Continue the passage on choosing between individual stocks and index funds, starting after its final sentence.

··· Document segment

We understand where you are coming from. You see the returns on individual stocks(in retrospect) and you want a piece of that action. The advice given by the grand majority of the advisors and bloggers is that you should sock all of your money away in an index fund.
So how do you determine what is right for you?
We all want the highest possible returns on our investments, but the steady historical 7% of the total stock market seems boring.
Let’s take a look at what you should consider before deciding what to do with your hard earned savings.
Looking back over recent history, it's easy to pick out the winning stocks that a lucky few may have invested in. There is Microsoft in the '80s, Apple in the early '00s, or most recently the stratospheric rise of Netflix, but these huge gains would have required an early investment into these companies.
That is where the temptation lies. We want to pick these individual winners and ride that wave of enthusiasm for the stock.
Therein lies the issue. These stocks didn’t take off overnight.
The best time to invest would have been at their worst PR moments and not all of us have the gumption to invest at that time.
Using Apple as an example, their home computing division was getting handily beaten by Microsoft at every turn. Steve Jobs returned to the company that he had been fired from earlier and was greeted with little or no fanfare.

······
··· Information supplied

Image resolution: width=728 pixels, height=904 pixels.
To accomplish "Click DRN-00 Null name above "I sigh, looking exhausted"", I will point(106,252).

······

• Exercise answer:
Apple looked horrible at that point.
We may be tempted to find these winners, but very few people predicted that Apple would revolutionize the personal music player market and then bring touchscreen phones to prominence.
To Gamble Or Not To Gamble
Ask yourself if you would invest in GE right now. This company has fallen on very tough times and has negative press everyday.
We aren’t saying that GE is going to turnaround, but would you trust a large portion of your life savings that it would?
No matter how much information we have, or facts, figures, and measurements, there is an air of gambling to the market.
That is why the advice is given to broaden your portfolio and minimize the risk from an individual stock or company. But by broadening your portfolio, you are minimizing the returns from that individual stock or company.
If you put $1000 into Apple in the year 2000, you would have close to 1000 shares of Apple stock.
Can you honestly say that you would have pulled the trigger on a stock that was $1 a share and all of the pundits predicted doom?
Chart source: Google Finance
That is where the gamble comes in, but you can be an educated gambler. The more information you have, the better your chances, right?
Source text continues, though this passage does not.